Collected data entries
• • • •
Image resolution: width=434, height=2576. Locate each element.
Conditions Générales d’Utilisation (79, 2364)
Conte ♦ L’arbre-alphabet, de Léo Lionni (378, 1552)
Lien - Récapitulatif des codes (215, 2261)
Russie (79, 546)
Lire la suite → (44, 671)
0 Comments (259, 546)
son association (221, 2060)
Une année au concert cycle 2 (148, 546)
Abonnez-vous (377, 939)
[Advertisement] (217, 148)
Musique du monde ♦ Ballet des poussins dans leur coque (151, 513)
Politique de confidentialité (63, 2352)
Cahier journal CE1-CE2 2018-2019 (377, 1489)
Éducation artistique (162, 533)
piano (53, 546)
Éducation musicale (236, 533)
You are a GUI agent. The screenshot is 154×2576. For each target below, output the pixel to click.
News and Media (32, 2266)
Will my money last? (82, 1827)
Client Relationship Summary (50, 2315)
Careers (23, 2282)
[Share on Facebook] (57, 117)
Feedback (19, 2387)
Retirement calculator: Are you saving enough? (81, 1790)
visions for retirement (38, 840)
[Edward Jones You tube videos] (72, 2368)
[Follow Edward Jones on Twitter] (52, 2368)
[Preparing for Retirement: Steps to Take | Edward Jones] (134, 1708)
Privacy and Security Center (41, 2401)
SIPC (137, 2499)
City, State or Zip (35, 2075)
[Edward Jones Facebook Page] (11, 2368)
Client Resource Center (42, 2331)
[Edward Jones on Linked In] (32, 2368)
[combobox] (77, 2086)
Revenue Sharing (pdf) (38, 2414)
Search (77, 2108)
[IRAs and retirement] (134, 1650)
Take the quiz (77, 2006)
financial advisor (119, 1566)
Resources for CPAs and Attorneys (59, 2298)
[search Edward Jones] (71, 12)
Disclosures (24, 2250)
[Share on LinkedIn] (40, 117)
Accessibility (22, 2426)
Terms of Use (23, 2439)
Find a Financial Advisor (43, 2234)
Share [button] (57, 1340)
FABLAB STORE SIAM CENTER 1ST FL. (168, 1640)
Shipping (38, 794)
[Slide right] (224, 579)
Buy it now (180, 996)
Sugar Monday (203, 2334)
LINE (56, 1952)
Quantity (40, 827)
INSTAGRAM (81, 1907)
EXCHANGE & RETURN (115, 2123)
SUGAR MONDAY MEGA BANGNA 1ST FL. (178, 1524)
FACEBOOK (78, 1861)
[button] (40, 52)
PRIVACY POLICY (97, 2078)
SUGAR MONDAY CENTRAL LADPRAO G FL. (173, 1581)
• • • •
▶ **TASK OBJECTIVE**
Copy the records above exactly as written.

▶ **WRITTEN SOLUTION**
Image resolution: width=434, height=2576. Locate each element.
Conditions Générales d’Utilisation (79, 2364)
Conte ♦ L’arbre-alphabet, de Léo Lionni (378, 1552)
Lien - Récapitulatif des codes (215, 2261)
Russie (79, 546)
Lire la suite → (44, 671)
0 Comments (259, 546)
son association (221, 2060)
Une année au concert cycle 2 (148, 546)
Abonnez-vous (377, 939)
[Advertisement] (217, 148)
Musique du monde ♦ Ballet des poussins dans leur coque (151, 513)
Politique de confidentialité (63, 2352)
Cahier journal CE1-CE2 2018-2019 (377, 1489)
Éducation artistique (162, 533)
piano (53, 546)
Éducation musicale (236, 533)
You are a GUI agent. The screenshot is 154×2576. For each target below, output the pixel to click.
News and Media (32, 2266)
Will my money last? (82, 1827)
Client Relationship Summary (50, 2315)
Careers (23, 2282)
[Share on Facebook] (57, 117)
Feedback (19, 2387)
Retirement calculator: Are you saving enough? (81, 1790)
visions for retirement (38, 840)
[Edward Jones You tube videos] (72, 2368)
[Follow Edward Jones on Twitter] (52, 2368)
[Preparing for Retirement: Steps to Take | Edward Jones] (134, 1708)
Privacy and Security Center (41, 2401)
SIPC (137, 2499)
City, State or Zip (35, 2075)
[Edward Jones Facebook Page] (11, 2368)
Client Resource Center (42, 2331)
[Edward Jones on Linked In] (32, 2368)
[combobox] (77, 2086)
Revenue Sharing (pdf) (38, 2414)
Search (77, 2108)
[IRAs and retirement] (134, 1650)
Take the quiz (77, 2006)
financial advisor (119, 1566)
Resources for CPAs and Attorneys (59, 2298)
[search Edward Jones] (71, 12)
Disclosures (24, 2250)
[Share on LinkedIn] (40, 117)
Accessibility (22, 2426)
Terms of Use (23, 2439)
Find a Financial Advisor (43, 2234)
Share [button] (57, 1340)
FABLAB STORE SIAM CENTER 1ST FL. (168, 1640)
Shipping (38, 794)
[Slide right] (224, 579)
Buy it now (180, 996)
Sugar Monday (203, 2334)
LINE (56, 1952)
Quantity (40, 827)
INSTAGRAM (81, 1907)
EXCHANGE & RETURN (115, 2123)
SUGAR MONDAY MEGA BANGNA 1ST FL. (178, 1524)
FACEBOOK (78, 1861)
[button] (40, 52)
PRIVACY POLICY (97, 2078)
SUGAR MONDAY CENTRAL LADPRAO G FL. (173, 1581)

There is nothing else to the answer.